** SUPPLIED DATA follows **
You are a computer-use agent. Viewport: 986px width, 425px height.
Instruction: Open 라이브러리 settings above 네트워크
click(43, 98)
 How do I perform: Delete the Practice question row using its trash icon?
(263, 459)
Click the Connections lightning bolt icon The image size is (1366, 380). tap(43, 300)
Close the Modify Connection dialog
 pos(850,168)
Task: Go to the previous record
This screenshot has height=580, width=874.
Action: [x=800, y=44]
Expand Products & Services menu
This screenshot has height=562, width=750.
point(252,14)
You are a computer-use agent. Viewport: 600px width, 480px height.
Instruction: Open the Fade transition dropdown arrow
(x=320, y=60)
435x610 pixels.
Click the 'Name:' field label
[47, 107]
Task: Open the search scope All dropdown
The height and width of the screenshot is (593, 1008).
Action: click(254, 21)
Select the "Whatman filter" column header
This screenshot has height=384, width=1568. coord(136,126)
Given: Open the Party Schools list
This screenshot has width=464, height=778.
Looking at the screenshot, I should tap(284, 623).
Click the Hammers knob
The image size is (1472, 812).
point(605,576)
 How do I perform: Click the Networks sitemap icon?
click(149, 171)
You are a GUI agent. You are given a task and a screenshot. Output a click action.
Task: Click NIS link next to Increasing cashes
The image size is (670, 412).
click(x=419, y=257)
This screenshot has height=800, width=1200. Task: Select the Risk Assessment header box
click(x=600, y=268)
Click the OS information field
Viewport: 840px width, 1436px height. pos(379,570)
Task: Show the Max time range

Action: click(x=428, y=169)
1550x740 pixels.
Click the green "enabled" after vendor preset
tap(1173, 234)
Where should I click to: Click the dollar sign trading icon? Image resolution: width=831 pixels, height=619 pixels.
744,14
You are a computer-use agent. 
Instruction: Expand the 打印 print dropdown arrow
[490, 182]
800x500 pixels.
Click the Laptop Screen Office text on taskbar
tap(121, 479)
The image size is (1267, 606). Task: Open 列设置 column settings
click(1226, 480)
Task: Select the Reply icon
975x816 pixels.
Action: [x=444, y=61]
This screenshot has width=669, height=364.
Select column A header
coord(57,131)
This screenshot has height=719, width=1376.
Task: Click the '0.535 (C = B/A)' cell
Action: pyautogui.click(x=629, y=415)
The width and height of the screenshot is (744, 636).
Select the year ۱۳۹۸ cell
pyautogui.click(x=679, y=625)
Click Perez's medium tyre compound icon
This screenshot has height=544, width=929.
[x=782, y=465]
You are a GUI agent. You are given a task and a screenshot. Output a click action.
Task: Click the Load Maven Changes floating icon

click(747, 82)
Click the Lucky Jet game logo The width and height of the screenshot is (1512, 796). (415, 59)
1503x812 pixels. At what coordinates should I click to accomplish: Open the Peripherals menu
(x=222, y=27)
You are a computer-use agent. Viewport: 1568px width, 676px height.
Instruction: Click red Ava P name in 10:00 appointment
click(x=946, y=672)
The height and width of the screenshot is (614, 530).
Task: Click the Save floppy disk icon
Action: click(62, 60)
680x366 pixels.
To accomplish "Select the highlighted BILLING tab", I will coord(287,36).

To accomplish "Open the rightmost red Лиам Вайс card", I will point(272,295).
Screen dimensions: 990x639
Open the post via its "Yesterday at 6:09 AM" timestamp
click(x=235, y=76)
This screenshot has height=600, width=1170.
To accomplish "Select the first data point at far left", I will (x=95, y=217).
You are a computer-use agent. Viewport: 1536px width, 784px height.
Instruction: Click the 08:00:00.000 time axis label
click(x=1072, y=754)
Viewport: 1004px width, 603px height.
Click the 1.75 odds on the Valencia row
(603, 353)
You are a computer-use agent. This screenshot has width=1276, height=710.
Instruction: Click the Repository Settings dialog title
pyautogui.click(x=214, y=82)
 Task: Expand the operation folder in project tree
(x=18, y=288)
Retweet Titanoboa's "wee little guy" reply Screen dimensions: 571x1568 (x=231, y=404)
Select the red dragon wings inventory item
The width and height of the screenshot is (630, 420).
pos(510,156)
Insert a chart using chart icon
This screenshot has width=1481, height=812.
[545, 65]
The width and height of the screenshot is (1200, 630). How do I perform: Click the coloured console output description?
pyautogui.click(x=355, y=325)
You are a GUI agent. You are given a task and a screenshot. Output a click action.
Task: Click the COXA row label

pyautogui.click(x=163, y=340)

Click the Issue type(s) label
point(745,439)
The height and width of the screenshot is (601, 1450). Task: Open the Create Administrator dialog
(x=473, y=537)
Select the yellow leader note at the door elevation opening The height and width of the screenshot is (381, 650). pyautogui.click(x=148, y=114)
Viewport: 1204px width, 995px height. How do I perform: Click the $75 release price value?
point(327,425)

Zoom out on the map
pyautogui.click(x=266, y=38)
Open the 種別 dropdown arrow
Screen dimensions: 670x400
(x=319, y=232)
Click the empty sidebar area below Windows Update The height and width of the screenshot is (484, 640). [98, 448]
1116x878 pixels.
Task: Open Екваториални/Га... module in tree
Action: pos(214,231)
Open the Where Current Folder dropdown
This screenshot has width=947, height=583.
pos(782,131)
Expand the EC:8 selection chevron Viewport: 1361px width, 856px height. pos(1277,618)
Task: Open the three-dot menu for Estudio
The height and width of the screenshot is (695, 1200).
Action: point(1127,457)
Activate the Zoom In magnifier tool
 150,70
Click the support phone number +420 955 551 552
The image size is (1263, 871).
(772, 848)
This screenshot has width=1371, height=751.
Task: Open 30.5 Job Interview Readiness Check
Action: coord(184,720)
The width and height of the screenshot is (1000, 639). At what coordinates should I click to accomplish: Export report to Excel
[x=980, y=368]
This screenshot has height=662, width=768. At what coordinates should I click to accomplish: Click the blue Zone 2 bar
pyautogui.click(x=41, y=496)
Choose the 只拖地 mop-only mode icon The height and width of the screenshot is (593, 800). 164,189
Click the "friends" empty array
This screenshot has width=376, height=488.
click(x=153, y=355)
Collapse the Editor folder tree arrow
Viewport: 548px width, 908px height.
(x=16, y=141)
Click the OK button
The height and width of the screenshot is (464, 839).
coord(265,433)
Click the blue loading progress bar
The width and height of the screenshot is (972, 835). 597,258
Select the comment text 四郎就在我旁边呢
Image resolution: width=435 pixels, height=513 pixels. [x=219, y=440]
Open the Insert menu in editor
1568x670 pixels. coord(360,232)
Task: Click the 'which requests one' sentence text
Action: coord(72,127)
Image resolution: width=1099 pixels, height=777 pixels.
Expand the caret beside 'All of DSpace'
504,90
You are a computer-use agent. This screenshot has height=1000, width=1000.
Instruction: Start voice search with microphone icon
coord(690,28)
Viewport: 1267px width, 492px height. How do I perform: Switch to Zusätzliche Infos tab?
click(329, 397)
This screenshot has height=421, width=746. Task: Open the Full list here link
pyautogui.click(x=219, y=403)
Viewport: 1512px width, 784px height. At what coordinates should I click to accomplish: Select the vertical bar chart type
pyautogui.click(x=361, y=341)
** End of SUPPLIED DATA **
Determine the number of lines in the entries that contain the word "computer". Give that number and nothing more.

## TASK RESULT
7